Lincocut of Tattersfield's newsagents, where I worked as a paperboy during my time at Batley. I'd drawn a tiny sketch of this as I worked as a teller in a local election in which my dad was standing. Strong influence from cartoonist Trog, who drew the Flook cartoon strip in the Daily Mail.
Lincocut of Tattersfield’s newsagents, where I worked as a paperboy during my time at Batley. I’d drawn a sketch of this as I worked as a teller in a local election in which my dad was standing. Strong influence from cartoonist Trog, who drew the Flook cartoon strip in the Daily Mail.

As soon as I’d completed my O-levels, I’d started painting scenery for the Horbury Pageant Players and took every chance to design a poster for their productions and for other groups. The Lilac Domino poster was screen-printed professionally (at the time when screen-printers would hand-cut waxy stencils, which were then ironed on to the screen) but I printed the Men in Shadow poster on the big offset litho press in the college print room, which had a huge rubber-covered roller which ran on a kind of cog railway.

It wasn’t an unqualified success because the Pageant Players found my hand-lettering so unreadable that they also got the local letter-press printer to run up the usual playbill style poster. But I remember my pride at seeing my poster on display in the window of the garage opposite the town hall in Horbury (with the readable version displayed in the window next to it!)

One of my favourite options was the Friday morning photography course, run by Fred Sergeant. I was fascinated by techniques such as solarisation, bas-relief, high contrast black and white and reticulation.

I’ve still got a folio that includes almost all the artwork from my 1969 show.

Long-tails

After working in my studio all day, I felt the need to draw some natural history; Blue Tits and Long-tailed Tits were the last visitors to the bird-feeders.

I’VE BEEN filling the drawers of my new plan chest today, half of them filled with artwork going back to my college days, so it’s full of memories. I’m filling the top drawers with art materials, sketchbooks and drawing boards so that I’ll never have an excuse not to get started on fresh artwork. Just open the drawers and I’ll have everything that I need.

So after my bird sketches from today here’s a brief dip in the bottom drawer, going back to my days at Batley School of Art, round about the autumn of 1967 when I was 16.

Signs of the Times

I can see the influence of some of the graphics styles of the day – as seen in the pages of the glossy international journal of graphic design of the day, Graphis. There’s also more than a nod towards Bernard Buffet, the popular French artist, who I’d briefly come across in Look & Learn, the children’s educational magazine.

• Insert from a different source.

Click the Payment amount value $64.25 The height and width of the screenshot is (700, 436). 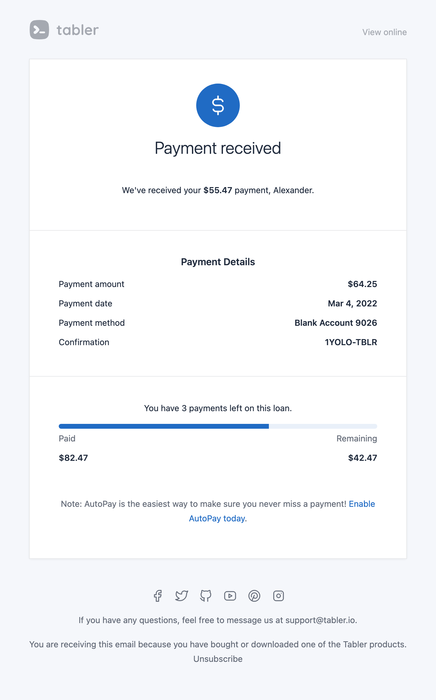coord(362,284)
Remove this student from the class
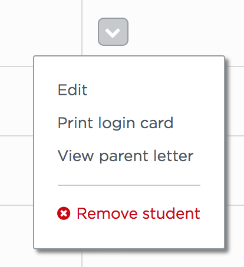The height and width of the screenshot is (267, 244). (x=128, y=213)
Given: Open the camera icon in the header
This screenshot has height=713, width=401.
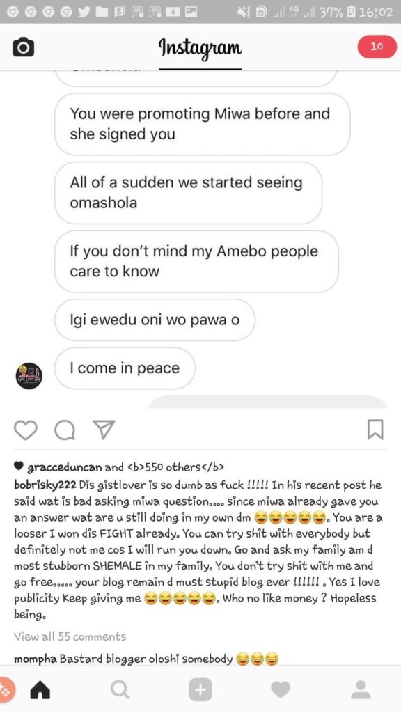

The wobbly detail and fine pen in this black and white version of the same subject are more recognisably in my style. Technical pens were beyond the budget of most foundation students so I used ruling pen for this drawing. Road signs were responding to the changes in graphic design of the 60s with more readable sans serif fonts in upper and lower case replacing block capitals and symbols replacing the longer written instructions – such as ‘NO THROUGH ROAD FOR MOTOR VEHICLES’.

I like this illustration which is based on a sketch made in our kitchen at home. One of the pleasures of art school was the luxury of a session once a week to work when you had time to work up a rather messy and probably badly drawn sketch into something that looked presentable. For a number of my classmates, graphics was a favourite subject.

The class was taken by Colin West, our graphic design tutor who had recently qualified at Leeds. I went on to take graphic design at Leeds and I think that the opportunity to draw was one of the deciding factors.

The fine art department at Leeds had a growing reputation at the time for ‘happenings’, performance and whacky surrealist sculpture, the first stirrings of conceptual art perhaps, but I realised that I wouldn’t have got much encouragement to draw if I’d opted to go there.